I had an e mail from a neighbor who lived next door to me for 16 years on Crestwood Road in Fountain City, Tennessee. She lives in Kentucky now, but every time we write each other one of us or the other (sometimes both) talk about "when we lived on Crestwood," and how "you are the best neighbor I have ever had."
Not only was Crestwood Rd. a wonderful street to live on, we had wonderful neighbors! All of us were friends. All of us looked out for each other. We even blocked off our street at Halloween so the the kids could run back and forth from house to house safely.
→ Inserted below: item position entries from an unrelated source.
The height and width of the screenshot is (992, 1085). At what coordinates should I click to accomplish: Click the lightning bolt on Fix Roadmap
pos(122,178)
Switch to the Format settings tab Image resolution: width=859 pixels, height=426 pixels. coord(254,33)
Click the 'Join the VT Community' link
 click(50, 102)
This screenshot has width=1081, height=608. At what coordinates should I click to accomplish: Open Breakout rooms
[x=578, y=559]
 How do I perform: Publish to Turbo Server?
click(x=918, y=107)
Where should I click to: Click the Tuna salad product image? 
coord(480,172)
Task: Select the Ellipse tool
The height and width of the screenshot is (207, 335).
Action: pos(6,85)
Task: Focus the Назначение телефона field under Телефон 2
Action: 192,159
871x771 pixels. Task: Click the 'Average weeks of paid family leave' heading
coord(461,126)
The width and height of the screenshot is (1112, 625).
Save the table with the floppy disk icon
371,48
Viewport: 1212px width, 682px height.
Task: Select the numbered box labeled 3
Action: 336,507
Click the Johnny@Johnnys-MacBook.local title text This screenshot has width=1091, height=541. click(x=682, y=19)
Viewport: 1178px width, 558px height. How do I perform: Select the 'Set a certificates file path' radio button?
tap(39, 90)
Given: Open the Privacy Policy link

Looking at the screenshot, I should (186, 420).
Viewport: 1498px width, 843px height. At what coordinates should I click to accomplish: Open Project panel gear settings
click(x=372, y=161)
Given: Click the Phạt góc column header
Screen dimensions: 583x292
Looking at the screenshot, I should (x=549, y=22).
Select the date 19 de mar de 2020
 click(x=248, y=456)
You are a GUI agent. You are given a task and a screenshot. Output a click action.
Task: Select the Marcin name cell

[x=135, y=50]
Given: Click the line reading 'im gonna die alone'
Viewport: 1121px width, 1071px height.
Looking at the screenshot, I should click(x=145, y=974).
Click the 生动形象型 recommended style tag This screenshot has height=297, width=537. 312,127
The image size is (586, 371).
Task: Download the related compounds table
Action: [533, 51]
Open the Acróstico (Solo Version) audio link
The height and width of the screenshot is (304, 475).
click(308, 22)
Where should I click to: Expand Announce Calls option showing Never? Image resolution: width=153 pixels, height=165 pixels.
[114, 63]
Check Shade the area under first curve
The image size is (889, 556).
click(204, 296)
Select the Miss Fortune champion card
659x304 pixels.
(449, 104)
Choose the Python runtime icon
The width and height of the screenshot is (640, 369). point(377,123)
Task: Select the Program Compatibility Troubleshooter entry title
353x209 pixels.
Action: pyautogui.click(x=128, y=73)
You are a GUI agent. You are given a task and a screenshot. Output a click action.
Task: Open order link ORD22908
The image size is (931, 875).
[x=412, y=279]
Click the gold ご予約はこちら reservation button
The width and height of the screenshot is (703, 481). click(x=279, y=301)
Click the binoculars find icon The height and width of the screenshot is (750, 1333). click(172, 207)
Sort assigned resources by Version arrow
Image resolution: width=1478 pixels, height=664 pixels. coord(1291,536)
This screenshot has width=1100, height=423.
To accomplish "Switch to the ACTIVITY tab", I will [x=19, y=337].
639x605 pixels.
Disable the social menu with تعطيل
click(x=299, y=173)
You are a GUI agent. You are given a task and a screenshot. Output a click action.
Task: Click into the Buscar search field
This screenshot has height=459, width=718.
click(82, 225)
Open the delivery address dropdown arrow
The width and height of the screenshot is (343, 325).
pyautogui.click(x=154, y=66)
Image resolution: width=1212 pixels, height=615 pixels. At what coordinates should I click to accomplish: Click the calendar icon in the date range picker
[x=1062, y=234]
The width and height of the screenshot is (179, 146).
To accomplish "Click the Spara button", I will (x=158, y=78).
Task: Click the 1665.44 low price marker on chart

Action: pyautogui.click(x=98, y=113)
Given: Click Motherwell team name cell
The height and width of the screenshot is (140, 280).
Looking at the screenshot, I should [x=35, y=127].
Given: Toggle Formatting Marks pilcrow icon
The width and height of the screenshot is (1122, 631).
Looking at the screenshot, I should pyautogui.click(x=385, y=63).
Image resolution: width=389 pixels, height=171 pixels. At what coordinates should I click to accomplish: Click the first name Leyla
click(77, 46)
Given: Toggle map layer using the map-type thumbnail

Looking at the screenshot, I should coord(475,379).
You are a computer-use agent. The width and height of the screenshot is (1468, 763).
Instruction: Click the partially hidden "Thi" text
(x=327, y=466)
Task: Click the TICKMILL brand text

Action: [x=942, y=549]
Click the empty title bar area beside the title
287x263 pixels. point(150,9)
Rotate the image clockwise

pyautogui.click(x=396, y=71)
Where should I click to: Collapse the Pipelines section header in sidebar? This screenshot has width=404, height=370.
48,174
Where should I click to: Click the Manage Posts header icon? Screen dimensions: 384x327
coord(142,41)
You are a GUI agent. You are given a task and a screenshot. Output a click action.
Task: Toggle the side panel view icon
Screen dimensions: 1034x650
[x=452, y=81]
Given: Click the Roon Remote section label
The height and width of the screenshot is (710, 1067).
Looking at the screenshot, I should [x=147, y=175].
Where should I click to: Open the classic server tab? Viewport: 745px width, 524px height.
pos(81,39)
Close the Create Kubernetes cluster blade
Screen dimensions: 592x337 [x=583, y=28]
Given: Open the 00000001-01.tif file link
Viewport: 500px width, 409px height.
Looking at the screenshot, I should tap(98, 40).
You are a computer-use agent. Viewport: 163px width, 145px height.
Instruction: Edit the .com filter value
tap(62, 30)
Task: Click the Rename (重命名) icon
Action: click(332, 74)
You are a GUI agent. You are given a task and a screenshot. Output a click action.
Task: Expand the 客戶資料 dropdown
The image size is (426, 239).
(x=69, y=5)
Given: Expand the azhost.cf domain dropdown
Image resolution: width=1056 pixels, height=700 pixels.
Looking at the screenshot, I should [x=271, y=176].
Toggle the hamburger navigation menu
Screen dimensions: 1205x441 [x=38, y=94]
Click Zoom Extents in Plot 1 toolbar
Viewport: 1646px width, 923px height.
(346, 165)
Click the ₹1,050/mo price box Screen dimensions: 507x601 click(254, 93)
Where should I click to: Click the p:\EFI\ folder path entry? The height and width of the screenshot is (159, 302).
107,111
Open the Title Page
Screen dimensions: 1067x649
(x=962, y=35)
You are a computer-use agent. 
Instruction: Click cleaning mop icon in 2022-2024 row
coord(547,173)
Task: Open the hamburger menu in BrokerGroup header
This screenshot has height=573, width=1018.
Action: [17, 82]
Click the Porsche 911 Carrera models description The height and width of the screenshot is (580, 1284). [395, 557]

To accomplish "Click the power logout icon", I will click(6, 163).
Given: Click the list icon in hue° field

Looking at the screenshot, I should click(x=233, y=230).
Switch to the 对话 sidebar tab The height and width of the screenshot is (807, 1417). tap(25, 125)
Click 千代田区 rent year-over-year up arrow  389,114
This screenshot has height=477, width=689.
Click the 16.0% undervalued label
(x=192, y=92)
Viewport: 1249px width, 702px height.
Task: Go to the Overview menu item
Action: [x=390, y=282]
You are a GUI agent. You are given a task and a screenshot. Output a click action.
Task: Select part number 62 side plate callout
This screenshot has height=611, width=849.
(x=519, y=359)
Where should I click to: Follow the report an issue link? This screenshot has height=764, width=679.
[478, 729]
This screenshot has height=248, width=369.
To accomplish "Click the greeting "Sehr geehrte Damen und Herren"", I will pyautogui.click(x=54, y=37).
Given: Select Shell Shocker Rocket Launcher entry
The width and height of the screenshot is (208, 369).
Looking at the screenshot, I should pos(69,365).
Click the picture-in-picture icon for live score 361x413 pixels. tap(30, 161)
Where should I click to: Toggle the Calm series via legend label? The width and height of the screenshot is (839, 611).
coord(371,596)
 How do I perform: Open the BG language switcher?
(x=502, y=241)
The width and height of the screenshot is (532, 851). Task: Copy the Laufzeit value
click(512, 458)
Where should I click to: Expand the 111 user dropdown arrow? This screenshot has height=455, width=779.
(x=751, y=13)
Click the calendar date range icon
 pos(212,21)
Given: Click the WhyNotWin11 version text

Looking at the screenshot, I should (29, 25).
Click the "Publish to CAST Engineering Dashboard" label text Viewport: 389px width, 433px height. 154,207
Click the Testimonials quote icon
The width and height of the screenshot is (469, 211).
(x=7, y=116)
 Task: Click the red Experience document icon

But none was as good as Swannee who lived only a few feet away from me. Hardly a day went by that we didn't cross that little patch of grass to each others back door. Whether it was to borrow something or just pass the time of day, we always seemed to gravitate toward each other at some point during the day.
For some reason, we call each other "Margaret." One day she called me on the phone . She said "It's me, Margaret!" From then on, we called each other Margaret! One day I called and Tom answered. (Tom was her husband and has since gone on to be with the Lord.) I asked for Margaret. I heard him say..."hey Margaret. It's Margaret."
Swannee (Margaret) has a birthday this month. When I mailed her card, all kinds of feelings washed over me. Birthdays that I had on Crestwood, when I would walk outside in the morning and a huge potted mum would be sitting on my picnic table. Other mornings, when it was no special occasion, and I would walk out the door and see a half of a watermelon sitting in the chair, or a half of a cantaloupe. Some days a box of strawberries. One day a box of spring rolls! Don't ask me why she chose spring rolls, but those were the best spring rolls I have ever had! I started buying them at Kroger until they quit carrying them! It figures!
I thought of a scripture this morning that goes along with the story of the two Margarets. It's found in Luke 11:5 (The Message Bible)
"Imagine what would happen if you went to a friend in the middle of the night and said, 'Friend, lend me three loaves of bread. An old friend traveling through just showed up and I don't have a thing on hand.' The friend answers from his bed, 'Don't bother me. The door's locked; my children are all down for the night; I can't get up to give you anything.' But let me tell you, even if he won't get up because he's a friend, if you stand your ground, knocking and waking all the neighbors, he'll finally get up and get you whatever you need."
THIS Margaret knows for a fact, that my friend, Margaret, would have gotten up on the first knock. She not only would have given me bread, but everything I needed left over from her supper so I could feed my traveling friend a sumptuous meal!